En effet, je me prédestinais à une carrière dans le secteur médico-social avec un master en Management des organisations sociales et solidaires. Pour autant, comme beaucoup d’autres entrepreneurs, j’ai grandi dans cet univers car mes parents étaient commerçants, et toute ma famille est constituée d’indépendants. Mon enfance a donc été baignée par le commerce, j’allais tous les samedis au magasin. Je me suis écartée de la voie toute tracée de reprise de ce commerce pour orienter mes études dans le médico-social. A la suite de mon master, j’ai rejoint un pôle de l’économie sociale et solidaire à Redon, pendant un an. Par la suite, durant près de 10 ans, j’ai occupé différentes fonctions au sein de l’ADMR (association d’aide à domicile). J’ai d’abord coordonné le comité régional ADMR Bretagne, en veillant à harmoniser les pratiques entre les différents territoires. J’ai fait ensuite le choix de me rapprocher de l’Ille-et-Vilaine en tant que cadre personnes âgées et cadre santé. Je décide ensuite de retourner sur le terrain, en prenant un poste de chargée de direction d’un territoire : le pilotage de 5 associations, soit 250 aides à domiciles. Progressivement, mon champ d’interventions s’est élargi… Je pensais être en mesure de tenir le choc. En 2018, j’explose en plein vol. Je fais un burn out.

Ce burn out sera l’élément déclencheur de votre projet entrepreneurial ?

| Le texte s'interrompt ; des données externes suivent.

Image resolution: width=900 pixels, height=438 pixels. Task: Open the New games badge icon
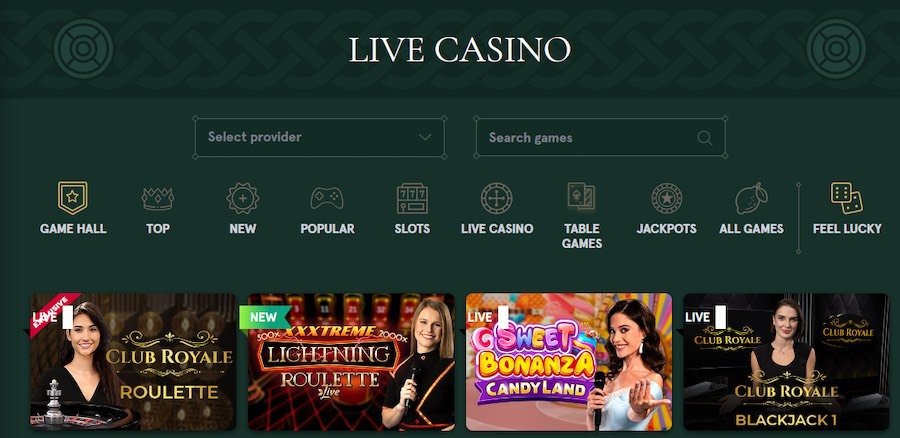point(243,199)
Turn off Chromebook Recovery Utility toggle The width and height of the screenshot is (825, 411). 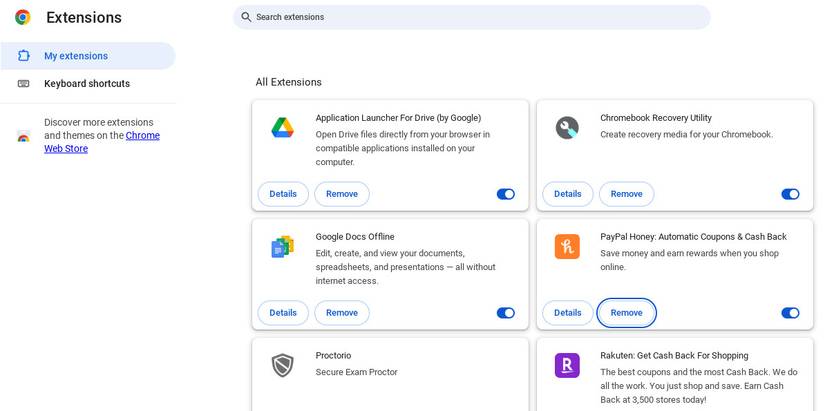coord(790,194)
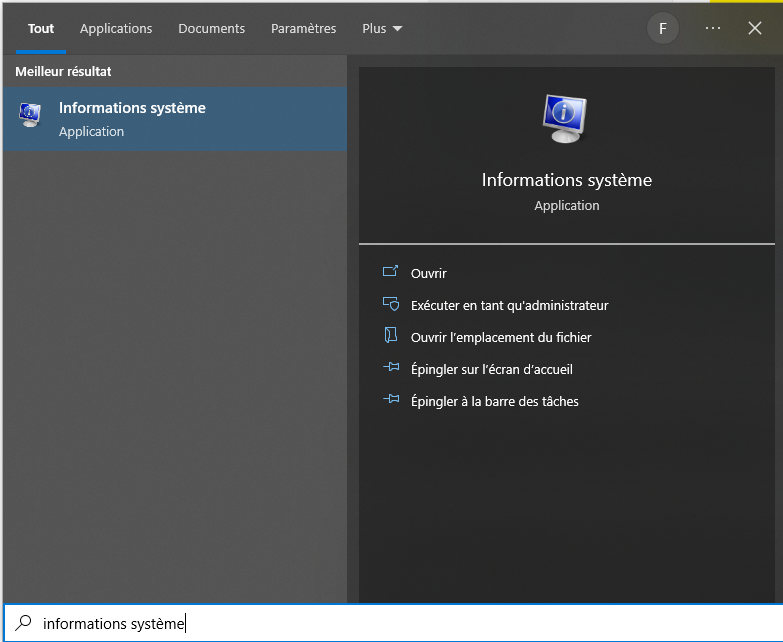Click inside the search text field
This screenshot has height=642, width=783.
pos(400,623)
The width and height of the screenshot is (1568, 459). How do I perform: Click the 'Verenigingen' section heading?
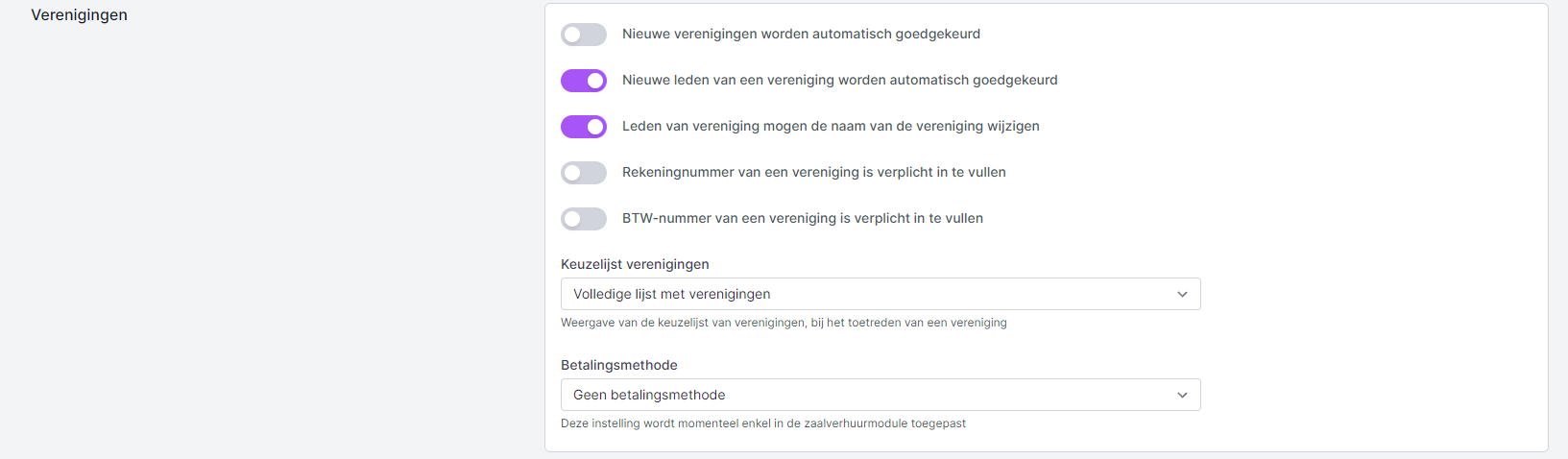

Exactement ! Après de longs mois pour me remettre sur pied, je m’interroge sur la suite à donner à ma carrière : j’ai envie d’autre chose, une expérience hors du salariat. Je décide de mêler mes compétences avec cette expérience du burn out. J’ai compris que les salariés aidants (de proches malades, en situation de handicap, âgés…) devaient être davantage soutenus. Je décide alors de créer Bulle d’Autonomie. En deux mots, il s’agit d’une société dont la vocation est de préserver la qualité de vie des salariés aidants et de prévenir leur épuisement. Elle propose ainsi une solution dédiée aux entreprises qui leur permet de mesurer le nombre de salariés aidants, d’informer et de sensibiliser ces derniers, et enfin de les accompagner dans leurs démarches via une application mobile contenant de riches ressources et l’accès à des coordinateurs, professionnels du médico-social, experts de la thématique.

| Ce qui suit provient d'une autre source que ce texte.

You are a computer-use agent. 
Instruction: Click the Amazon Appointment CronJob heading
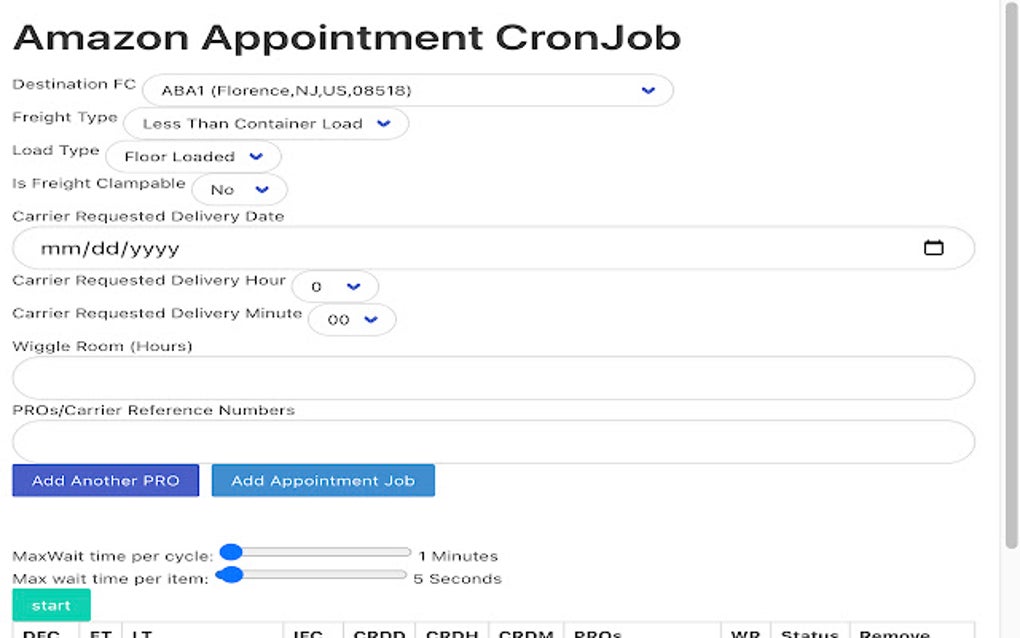point(344,37)
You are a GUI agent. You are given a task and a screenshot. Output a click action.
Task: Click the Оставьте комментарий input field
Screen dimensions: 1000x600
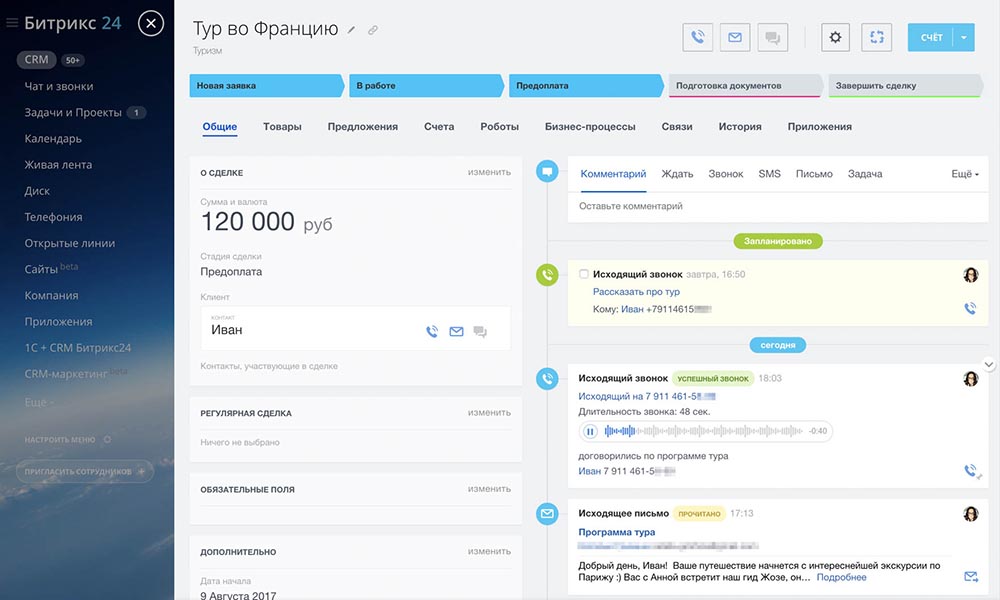pyautogui.click(x=760, y=206)
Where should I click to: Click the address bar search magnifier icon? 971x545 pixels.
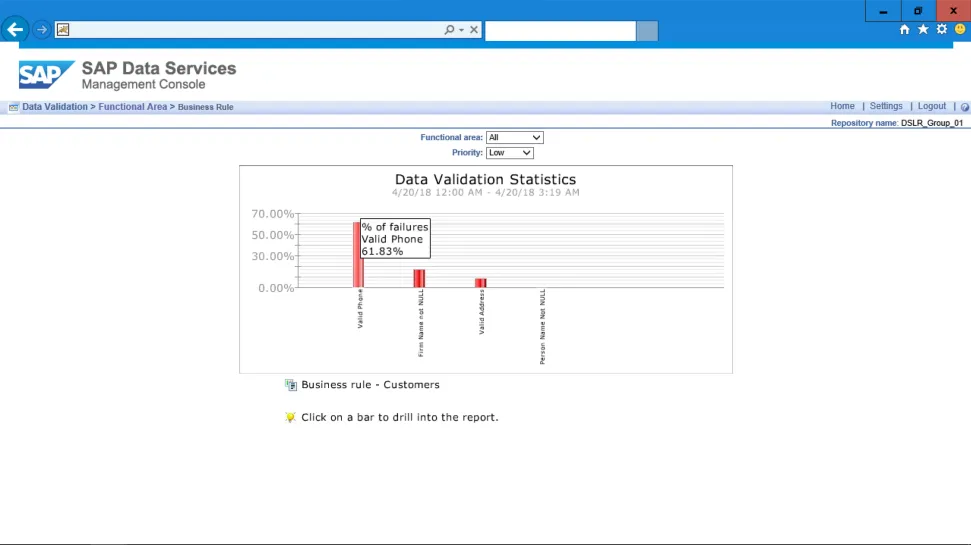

L'équipe Bulle d'Autonomie

Quel a été votre parcours jusqu’à la création de Bulle d’Autonomie ?

Le chemin pour y parvenir fut semé d’embûches. Après plusieurs échecs, je me tourne vers la BGE (Boutique de Gestion) pour m’accompagner. Il était nécessaire de solidifier mon business plan pour obtenir un prêt. Je me déclare service à la personne auprès de la Dreets Bretagne, je rentre chez 1Kubator, un incubateur bien connu du territoire. Puis j’intègre le Village by CA, durant 2 ans. Pendant toute cette période, je fais des virages à 180° : je réoriente mes prestations vers les entreprises alors que celles-ci s’adressaient alors aux particuliers, je développe l’application destinée aux salariés aidants, je me connecte à l’écosystème rennais et je remporte plusieurs prix (French Tech Tremplin, #Femme du Numérique - La Poste). Une période intense durant laquelle j’ai acquis de la notoriété et de beaux contrats. A la sortie du Village by CA, je voulais conserver cet esprit de réseau. Avec mes deux alternants, nous avons rejoint en février 2024 la pépinière d’entreprises Orchis à Le Rheu. C’est un lieu calme avec des résidents sympathiques. Et je suis toujours dans plusieurs réseaux comme Réseau Entreprendre Bretagne pour glaner des conseils et affiner mes offres car la remise en question est permanente dans l’entrepreneuriat. J’adhère également à « Les Premières Bretagne », un réseau pour les femmes qui me permet de travailler ma posture en tant que femme entrepreneure et mon leadership.